Stumble Into Indonesia's Unseen Places
Submitted by mumunmumun on 21 March 2014 • Destination
It’s a small town that looked like it hadn’t change much the past 20 years. The roads were narrow with residential houses on each side, cars weren’t the largest population on the streets, and the people had their own pace; one-step at a time. In a city so humble, we figured it would be enough to have two full days to explore the city. 1 – 0 to Blitar. We did so many activities in Blitar. We were running around town like crazy people, trying the things this charming little city has to offer. You know what? It wasn’t possible.
We tried, anyhow. Here are our activities in Blitar for two days, which you can enjoy, too. It doesn’t seem much but it was packed!
Blitar is Soekarno. It’s where Indonesia’s first president was born and buried. In between, it was the city where he’d come and go. Most commonly, people would visit his lavish grave. There’s nothing mediocre or simple to his marble based, carved teak roofed, boulder decorated tomb. He was buried amongst his parents. Ironically, he wished to be buried in West Java but the people of Indonesia saw it differently. There’s never a quiet day at Soekarno’s grave, with people paying respect or those looking for spiritual signs. For real!
Across is a library dedicated to him. It was a nice modern glass-dominated structure with one part of the building containing pictures and photos of him. Another part… well… was filled with books, something much needed in this town, as there is no major bookstore around. Shocking! Yo! Major bookstores! Any help?
Visiting Soekarno’s old house is also in the package. It was pretty much maintained as it used to be. Maybe refurbished a bit but keeping most of its original form and furniture. It’s a perfect model of what houses of the wealthy used to look like, and in case of Blitar, what some still are. The local guide, who’s been around Soekarno’s house since he was a boy, told us many of the house’s history from where Soekarno slept, bathed, and even parked his car. By the way, during his days, Soekarno already had a custom made Mercedes, naturally fit for the first president. Flamboyant!
My visit to his legacies didn’t change much of what I think of the man. I still admire him for his bold visions of the nation. I admire how much he believed in this country. It was also nice to pay a visit to his grave, being as close as I can be to the man.

* _TASK TO CARRY OUT_:
Which places connected to Soekarno does the Blitar travel post describe visiting?

Source records:
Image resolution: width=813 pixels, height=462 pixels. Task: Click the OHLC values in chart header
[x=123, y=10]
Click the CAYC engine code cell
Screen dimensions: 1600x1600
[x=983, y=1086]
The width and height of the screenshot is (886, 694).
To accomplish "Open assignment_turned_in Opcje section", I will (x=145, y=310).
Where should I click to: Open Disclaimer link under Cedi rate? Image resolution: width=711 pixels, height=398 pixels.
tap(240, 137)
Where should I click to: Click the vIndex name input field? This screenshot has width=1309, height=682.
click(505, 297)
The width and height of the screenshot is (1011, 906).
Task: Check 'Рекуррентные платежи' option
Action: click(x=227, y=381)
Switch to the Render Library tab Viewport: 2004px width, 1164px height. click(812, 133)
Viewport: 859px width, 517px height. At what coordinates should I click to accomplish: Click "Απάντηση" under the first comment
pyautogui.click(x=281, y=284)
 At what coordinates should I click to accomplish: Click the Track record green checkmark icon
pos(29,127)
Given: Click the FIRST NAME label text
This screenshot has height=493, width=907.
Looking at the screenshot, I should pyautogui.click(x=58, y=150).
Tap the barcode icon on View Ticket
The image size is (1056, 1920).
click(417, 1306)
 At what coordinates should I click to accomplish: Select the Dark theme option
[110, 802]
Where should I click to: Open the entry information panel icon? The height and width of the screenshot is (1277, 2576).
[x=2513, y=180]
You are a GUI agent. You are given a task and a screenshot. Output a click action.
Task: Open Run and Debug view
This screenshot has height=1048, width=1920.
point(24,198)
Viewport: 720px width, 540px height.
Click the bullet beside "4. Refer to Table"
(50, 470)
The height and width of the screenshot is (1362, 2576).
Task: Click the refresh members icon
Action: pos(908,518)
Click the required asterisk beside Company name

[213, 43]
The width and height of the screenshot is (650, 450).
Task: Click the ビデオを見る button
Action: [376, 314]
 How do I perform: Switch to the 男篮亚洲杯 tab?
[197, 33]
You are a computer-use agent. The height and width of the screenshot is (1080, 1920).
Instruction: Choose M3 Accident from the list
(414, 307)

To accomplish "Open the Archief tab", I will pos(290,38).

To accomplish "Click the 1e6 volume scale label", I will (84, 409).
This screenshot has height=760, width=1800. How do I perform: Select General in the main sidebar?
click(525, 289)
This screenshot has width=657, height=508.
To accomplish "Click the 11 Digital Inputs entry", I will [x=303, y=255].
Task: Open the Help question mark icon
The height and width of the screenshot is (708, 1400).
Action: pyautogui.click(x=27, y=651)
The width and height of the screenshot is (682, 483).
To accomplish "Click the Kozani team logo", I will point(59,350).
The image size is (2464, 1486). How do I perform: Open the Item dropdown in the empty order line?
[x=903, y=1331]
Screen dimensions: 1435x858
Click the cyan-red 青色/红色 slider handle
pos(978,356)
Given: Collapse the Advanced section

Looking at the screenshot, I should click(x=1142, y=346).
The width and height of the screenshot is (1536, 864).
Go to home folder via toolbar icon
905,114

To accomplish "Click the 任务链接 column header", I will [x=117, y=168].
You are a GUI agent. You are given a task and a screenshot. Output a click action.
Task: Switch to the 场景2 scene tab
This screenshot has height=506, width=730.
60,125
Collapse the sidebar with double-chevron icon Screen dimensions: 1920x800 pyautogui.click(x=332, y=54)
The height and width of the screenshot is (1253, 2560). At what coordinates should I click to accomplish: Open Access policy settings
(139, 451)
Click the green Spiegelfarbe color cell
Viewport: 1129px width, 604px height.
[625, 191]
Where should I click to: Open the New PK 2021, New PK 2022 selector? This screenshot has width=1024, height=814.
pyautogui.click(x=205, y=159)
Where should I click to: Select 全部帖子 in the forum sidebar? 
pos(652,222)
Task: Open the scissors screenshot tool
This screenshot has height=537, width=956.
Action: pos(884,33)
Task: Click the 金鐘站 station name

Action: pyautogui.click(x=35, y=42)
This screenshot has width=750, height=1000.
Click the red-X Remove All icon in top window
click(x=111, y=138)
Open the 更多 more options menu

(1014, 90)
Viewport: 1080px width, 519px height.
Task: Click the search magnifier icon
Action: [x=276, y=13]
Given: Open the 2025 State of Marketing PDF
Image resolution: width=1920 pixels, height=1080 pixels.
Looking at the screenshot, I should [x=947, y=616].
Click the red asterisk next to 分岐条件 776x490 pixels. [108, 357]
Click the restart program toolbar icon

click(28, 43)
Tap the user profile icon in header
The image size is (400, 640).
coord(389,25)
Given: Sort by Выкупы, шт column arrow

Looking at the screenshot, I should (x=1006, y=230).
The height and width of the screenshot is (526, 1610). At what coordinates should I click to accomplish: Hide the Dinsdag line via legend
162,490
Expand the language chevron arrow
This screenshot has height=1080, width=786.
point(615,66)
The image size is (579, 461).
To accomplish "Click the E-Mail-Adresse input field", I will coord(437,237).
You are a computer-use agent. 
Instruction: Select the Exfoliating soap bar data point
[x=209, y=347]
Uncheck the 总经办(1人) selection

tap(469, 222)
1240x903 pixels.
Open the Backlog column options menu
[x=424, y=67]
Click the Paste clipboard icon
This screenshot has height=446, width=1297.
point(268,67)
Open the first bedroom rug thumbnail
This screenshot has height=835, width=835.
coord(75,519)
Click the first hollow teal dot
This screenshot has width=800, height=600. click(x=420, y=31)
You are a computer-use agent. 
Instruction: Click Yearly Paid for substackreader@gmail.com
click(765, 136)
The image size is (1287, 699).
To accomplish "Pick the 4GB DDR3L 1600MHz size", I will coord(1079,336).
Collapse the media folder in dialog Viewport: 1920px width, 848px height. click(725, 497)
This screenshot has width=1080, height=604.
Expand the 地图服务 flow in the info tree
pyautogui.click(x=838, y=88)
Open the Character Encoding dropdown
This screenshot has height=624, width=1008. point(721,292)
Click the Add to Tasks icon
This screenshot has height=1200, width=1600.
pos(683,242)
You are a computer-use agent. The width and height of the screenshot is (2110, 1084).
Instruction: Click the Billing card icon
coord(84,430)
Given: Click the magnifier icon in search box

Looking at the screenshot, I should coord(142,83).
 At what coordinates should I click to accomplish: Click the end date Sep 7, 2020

* _EXERCISE OUTPUT_:
- Soekarno's grave
- The library dedicated to him
- Soekarno's old house